Cuthbert was a saint renowned for the depth of his faith, the modesty of his demeanour and the simplicity of his way of life. He lived in the 7th century and grew up in the countryside of the Scottish borders. After some service as a soldier he entered the monastery at Old Melrose. Monastic life was in crisis at that time. Should monks follow the ways of the Christians who had come over from Rome with Augustine in 597 or should they keep to their Celtic traditions? Outwardly, the major difference was the shape of the tonsure, politically it was on how to determine the date of Easter Day, and personally it was between the simplicity of the Celts and the more relaxed ways of the Romans.

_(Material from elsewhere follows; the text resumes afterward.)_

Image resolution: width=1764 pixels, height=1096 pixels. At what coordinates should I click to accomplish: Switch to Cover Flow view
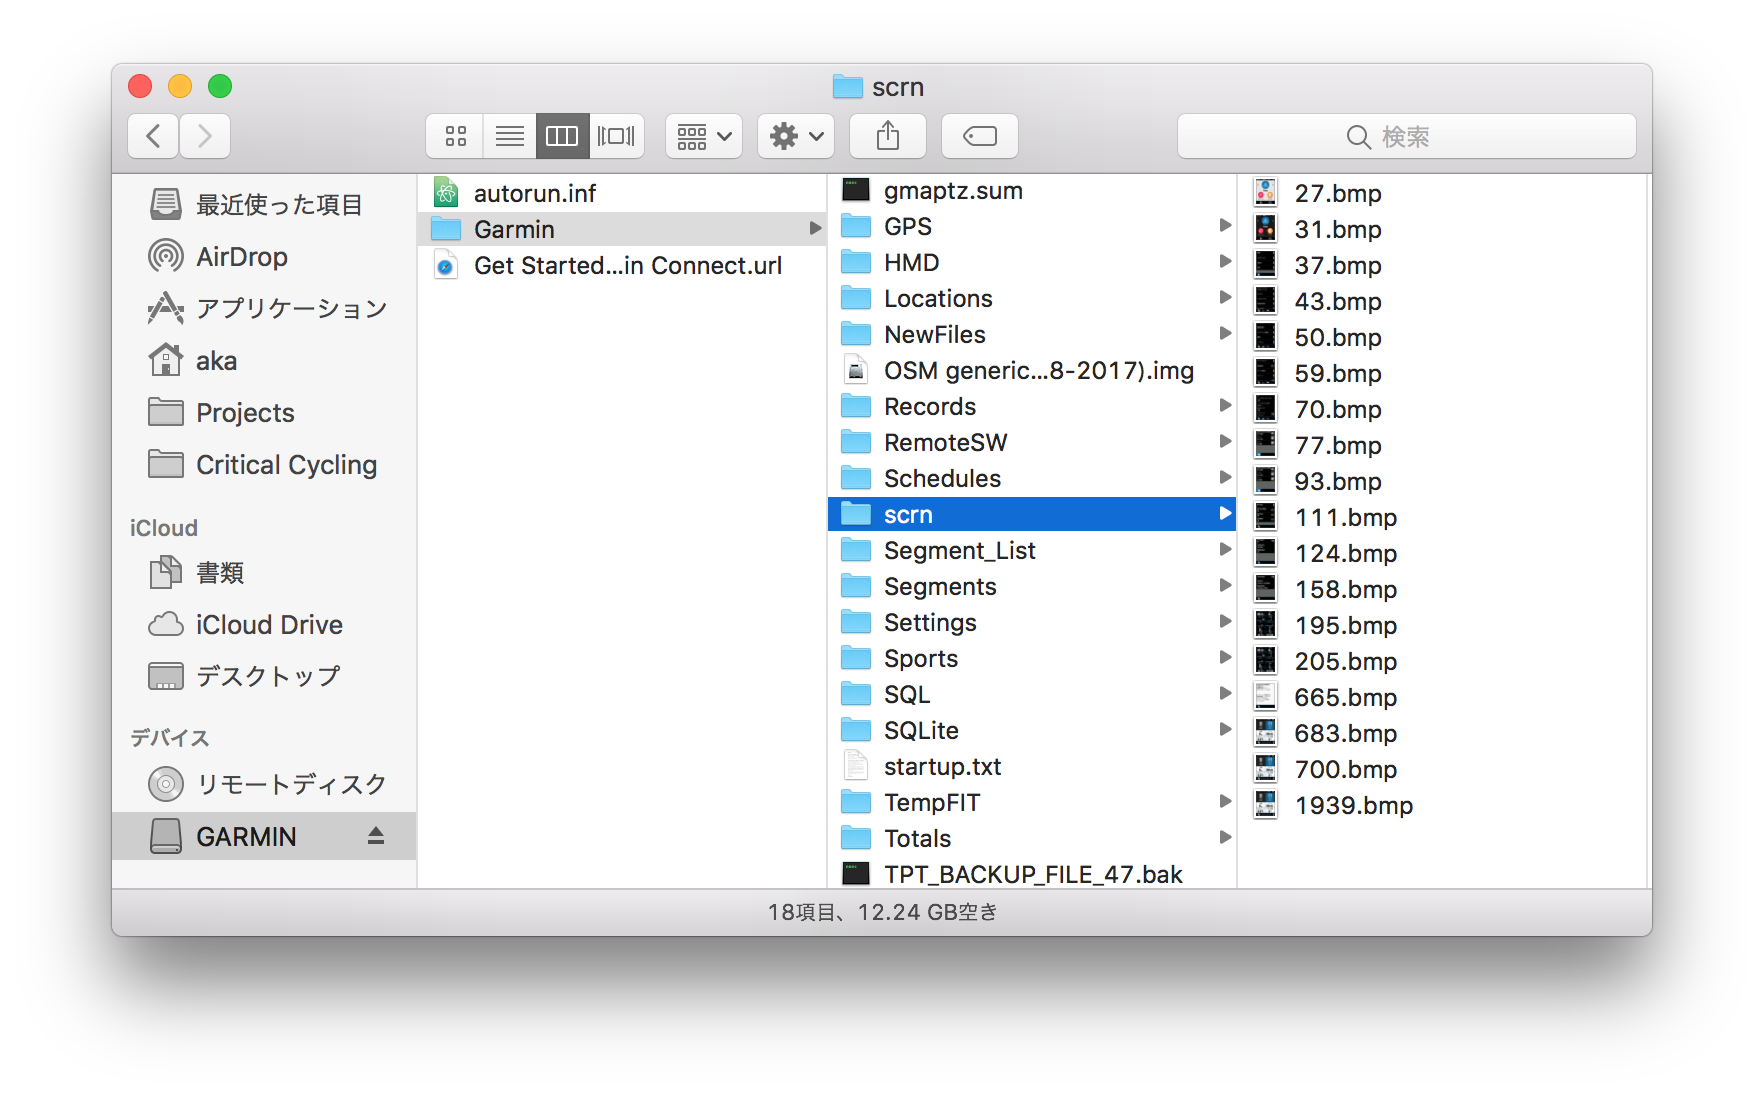616,136
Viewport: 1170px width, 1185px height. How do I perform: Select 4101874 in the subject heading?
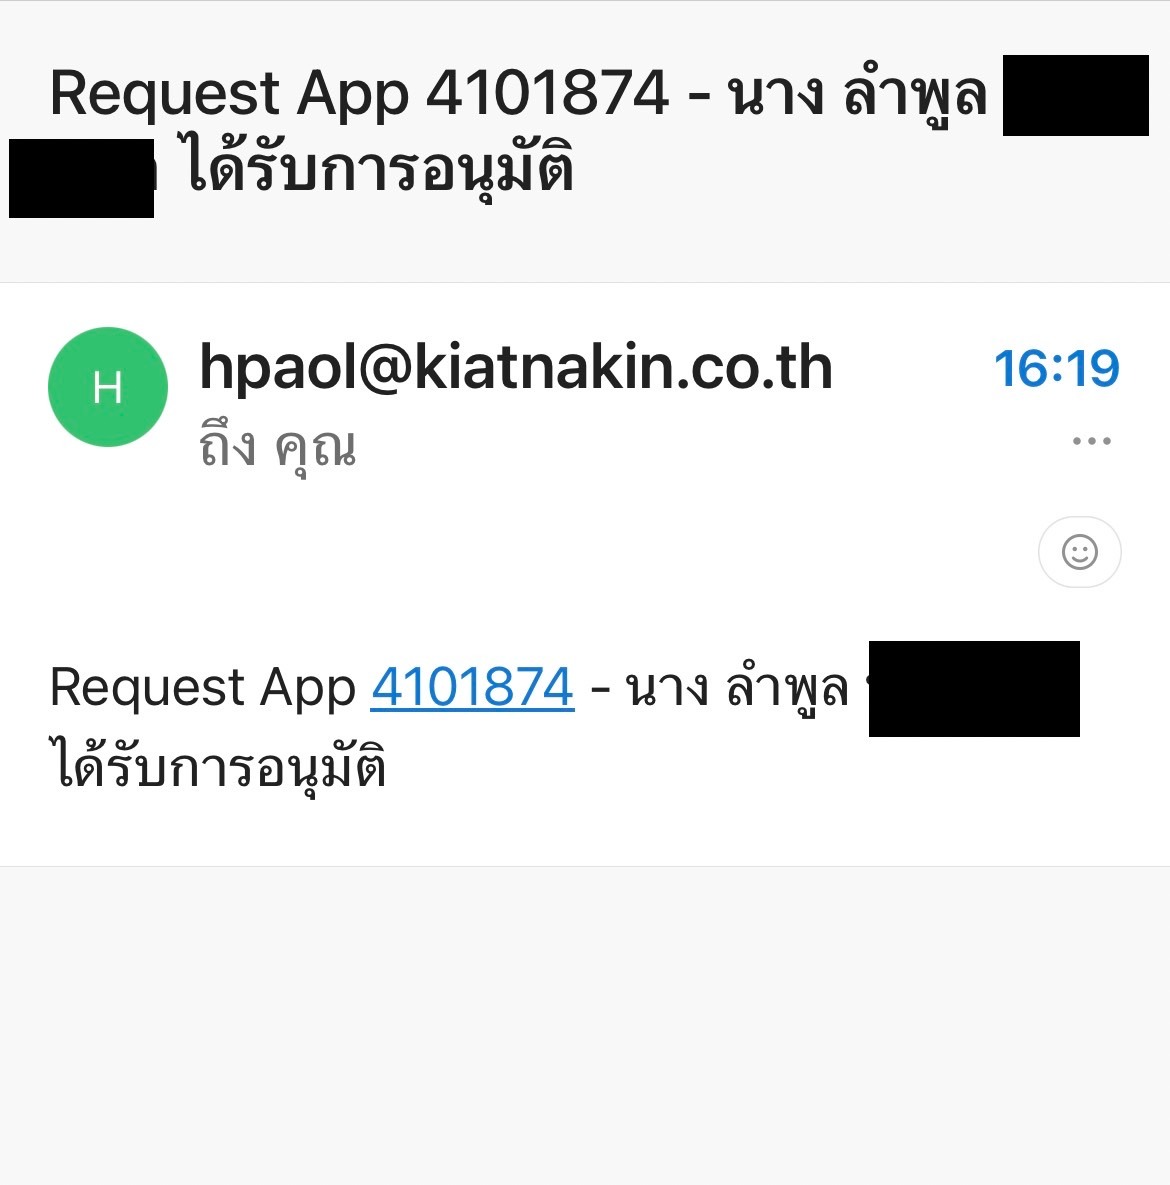click(548, 93)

The Synod of Whitby 664 adopted the Roman ways. Cuthbert supported this decision for he said, 'have no communion with those who depart from the unity of catholic peace'. He undertook the task of drawing the Celtic Christians into the new ways both as abbot and as bishop. But still the simplicity of Celtic ways attracted him and he yearned for the solitude of the hermit rather than the responsibility of bishop or abbot. So, the last years of his life were spent on Farne Island, just opposite Bamburgh Castle on the Northumbrian coast. There he lived the ascetic life, with little concern for physical comfort and taking much joy in the natural world of God's creation.

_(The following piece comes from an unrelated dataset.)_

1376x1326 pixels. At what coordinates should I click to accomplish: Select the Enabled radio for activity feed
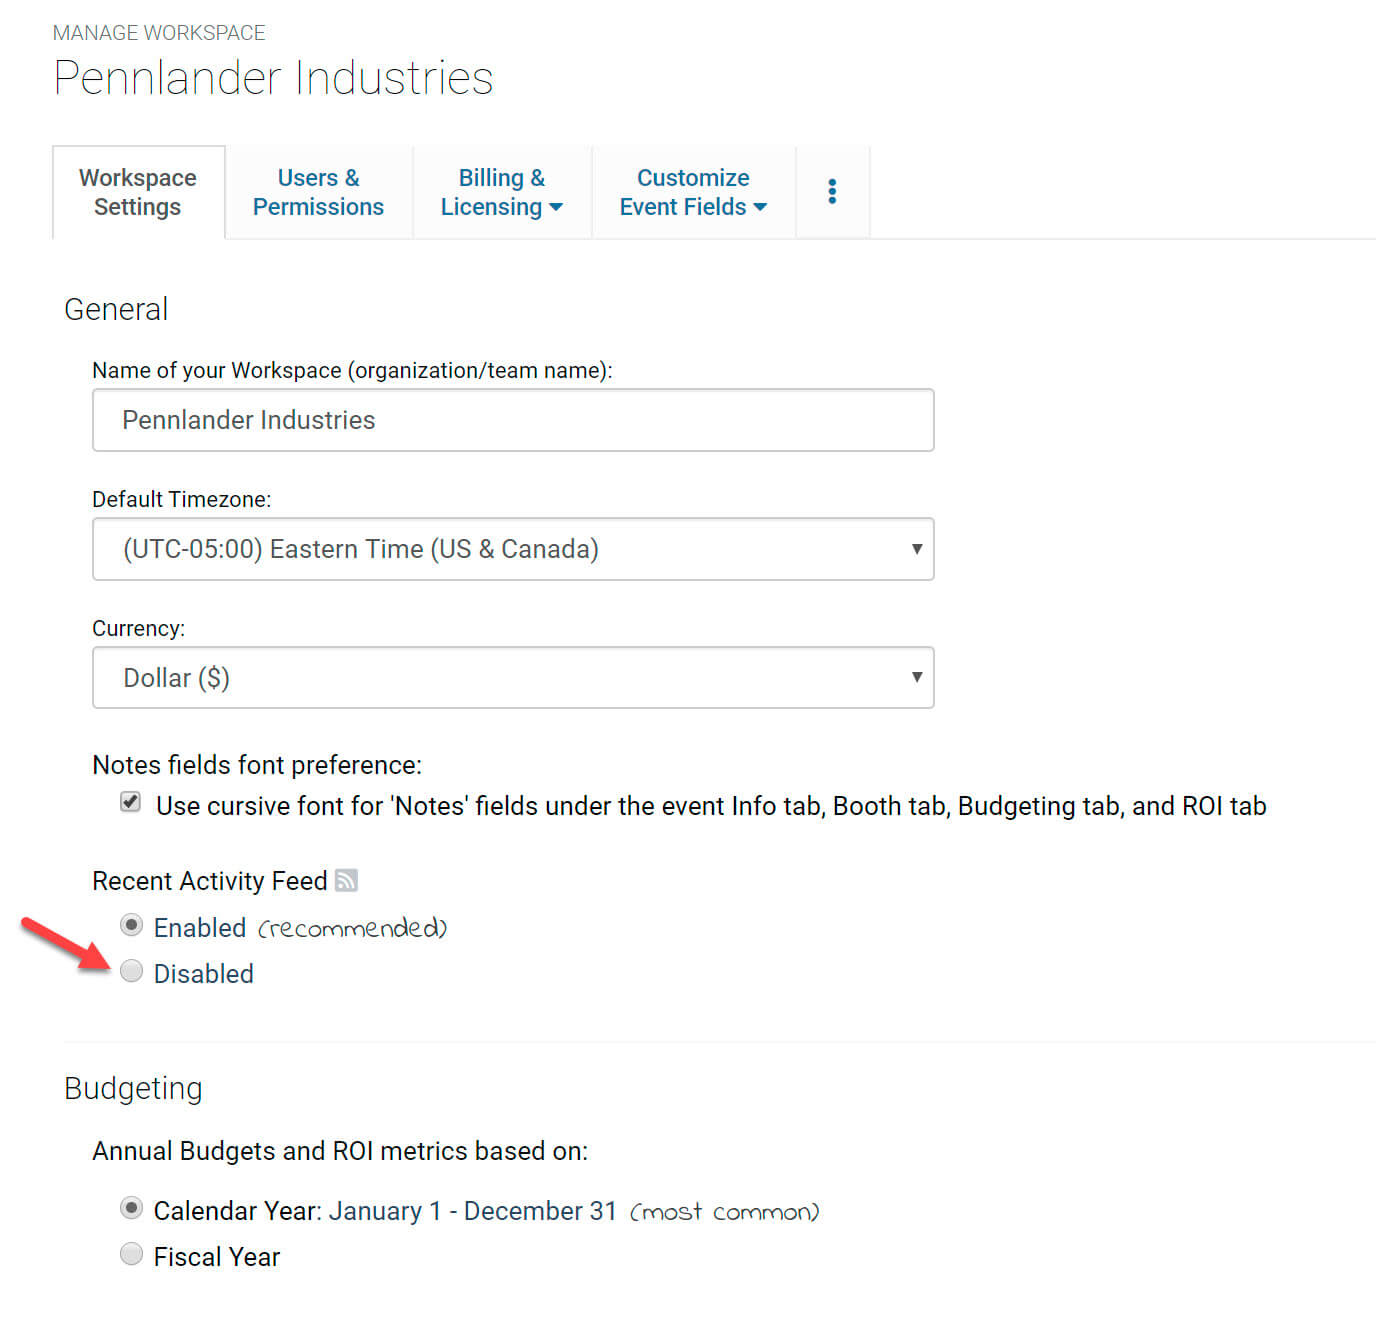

When he died in 687 the news was signalled to the community at Lindisfarne by torches waved from the cliff top of the island. By the time of his death, Cuthbert was held in such veneration that he was considered to have miraculous powers of healing. Even beyond the grave he apparently appeared in a vision to some 8th century monks who had lost overboard the precious Lindisfarne Gospels as they were crossing the Irish Sea. The manuscript was then found washed up on the seashore in exactly the place Cuthbert had indicated. Later examination of that manuscript indeed showed stains of sea water! Viking raids made Lindisfarne unsafe for a shrine to Cuthbert.

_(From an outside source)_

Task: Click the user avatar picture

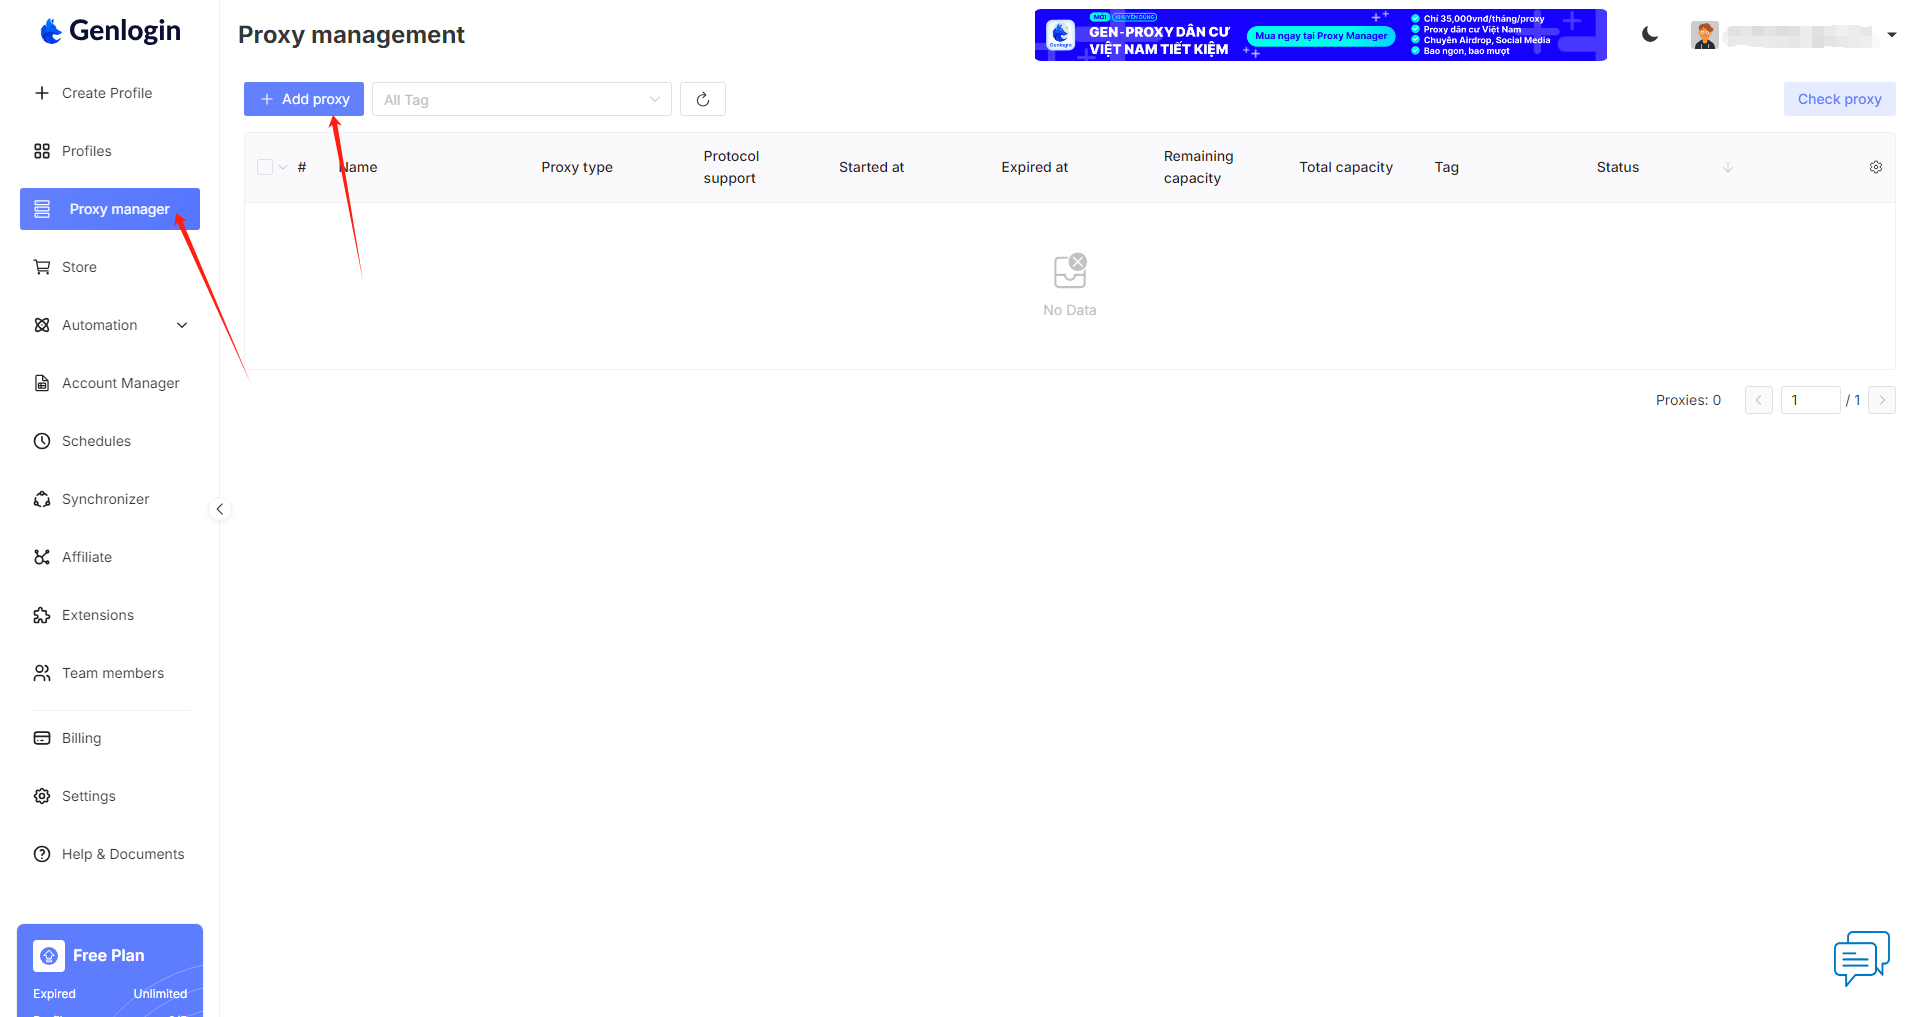Action: click(x=1705, y=35)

Eventually, in 1104, his remains reached the new cathedral in Durham where they were an object of popular pilgrimage throughout the Middle Ages. Cuthbert, described by one contemporary as 'afire with heavenly love' and described very simply by the Venerable Bede as 'the child of God', did much to ensure the survival of a united Christian Church in Anglo Saxon England. The simplicity of his own life, and his determination to put the good of the whole Church before his own inclinations, make him a saint to be remembered and an example to us all in our present age of division and argument within our family of God.